Yet even Bush understands that torture is different. Where he has little qualms initiating war or spying on his own citizens, there's something about torture that gives him pause.

What is it?

Presumably, it's that he too can recognize how radically torture undermines the core premise of democracy. In a democratic society, after all, the most fundamental belief is that the human will is sacrosanct -- that each individual has the right to will as they please, if not to act on it.

Yet torture explicitly disavows that sanctity: it violates the human body precisely so that it might control the human will.

That is why no democratic official can endorse torture as a state policy. To take away the absolute sanctity of the human will is to take away democracy's very reason for being -- without it, there's no way to distinguish the moral legitimacy of democracy from that of any other government.

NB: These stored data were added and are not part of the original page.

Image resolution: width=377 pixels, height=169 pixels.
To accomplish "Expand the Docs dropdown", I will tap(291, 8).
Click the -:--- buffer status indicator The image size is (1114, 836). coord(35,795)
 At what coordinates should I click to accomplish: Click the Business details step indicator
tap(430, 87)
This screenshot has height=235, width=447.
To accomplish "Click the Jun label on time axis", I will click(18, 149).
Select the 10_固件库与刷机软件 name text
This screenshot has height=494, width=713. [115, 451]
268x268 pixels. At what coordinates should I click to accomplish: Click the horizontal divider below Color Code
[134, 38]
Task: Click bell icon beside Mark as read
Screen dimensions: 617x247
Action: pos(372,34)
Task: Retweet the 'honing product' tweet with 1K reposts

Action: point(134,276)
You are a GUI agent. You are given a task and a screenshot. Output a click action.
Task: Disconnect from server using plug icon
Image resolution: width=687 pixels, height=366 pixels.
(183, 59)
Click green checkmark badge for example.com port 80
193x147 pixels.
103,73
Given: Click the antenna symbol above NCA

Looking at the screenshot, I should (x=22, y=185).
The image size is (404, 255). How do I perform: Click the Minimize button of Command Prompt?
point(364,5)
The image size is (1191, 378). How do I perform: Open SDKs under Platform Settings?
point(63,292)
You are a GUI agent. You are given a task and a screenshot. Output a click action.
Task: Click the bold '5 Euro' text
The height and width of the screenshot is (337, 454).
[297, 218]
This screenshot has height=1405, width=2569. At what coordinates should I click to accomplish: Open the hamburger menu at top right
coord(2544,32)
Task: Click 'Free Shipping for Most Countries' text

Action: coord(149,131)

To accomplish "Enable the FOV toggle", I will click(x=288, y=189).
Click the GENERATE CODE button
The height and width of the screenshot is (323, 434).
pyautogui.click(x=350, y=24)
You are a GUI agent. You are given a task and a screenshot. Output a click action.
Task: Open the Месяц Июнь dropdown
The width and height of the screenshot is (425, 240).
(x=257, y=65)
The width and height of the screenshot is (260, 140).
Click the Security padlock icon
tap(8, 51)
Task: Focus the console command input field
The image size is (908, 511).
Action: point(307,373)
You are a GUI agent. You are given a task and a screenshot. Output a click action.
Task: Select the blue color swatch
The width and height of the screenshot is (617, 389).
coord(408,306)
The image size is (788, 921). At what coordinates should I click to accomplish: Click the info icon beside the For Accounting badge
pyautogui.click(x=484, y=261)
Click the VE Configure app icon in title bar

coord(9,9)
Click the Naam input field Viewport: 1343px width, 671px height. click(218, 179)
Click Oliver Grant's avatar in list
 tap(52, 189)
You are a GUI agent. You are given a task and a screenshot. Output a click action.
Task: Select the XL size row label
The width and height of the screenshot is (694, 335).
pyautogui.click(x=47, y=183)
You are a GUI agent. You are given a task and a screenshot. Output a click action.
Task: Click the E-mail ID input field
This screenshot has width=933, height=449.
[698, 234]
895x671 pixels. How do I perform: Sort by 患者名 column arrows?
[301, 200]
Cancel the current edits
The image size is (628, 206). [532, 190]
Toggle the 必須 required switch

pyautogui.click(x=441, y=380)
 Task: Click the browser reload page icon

Once again, the good news here is that Bush is aware of this: he wouldn't deny that his administration endorsed torture if he weren't.

The bad news, though, is that Bush doesn't seem to understand that the moral logic of torture exists independently of what we call it. The practice of waterboarding, for instance, inflicts extreme duress on a subject with the express purpose of altering their will. Regardless of whether we define waterboarding as an "enhanced interrogation technique" or "torture," it thus violates the democratic belief in the absolute sovereignty of the human will.

The fact that Bush could admit to such practices, even as he claimed that "this government does not torture," is why his appearance on Friday will undoubtedly remain as his most shamefully iconic moment.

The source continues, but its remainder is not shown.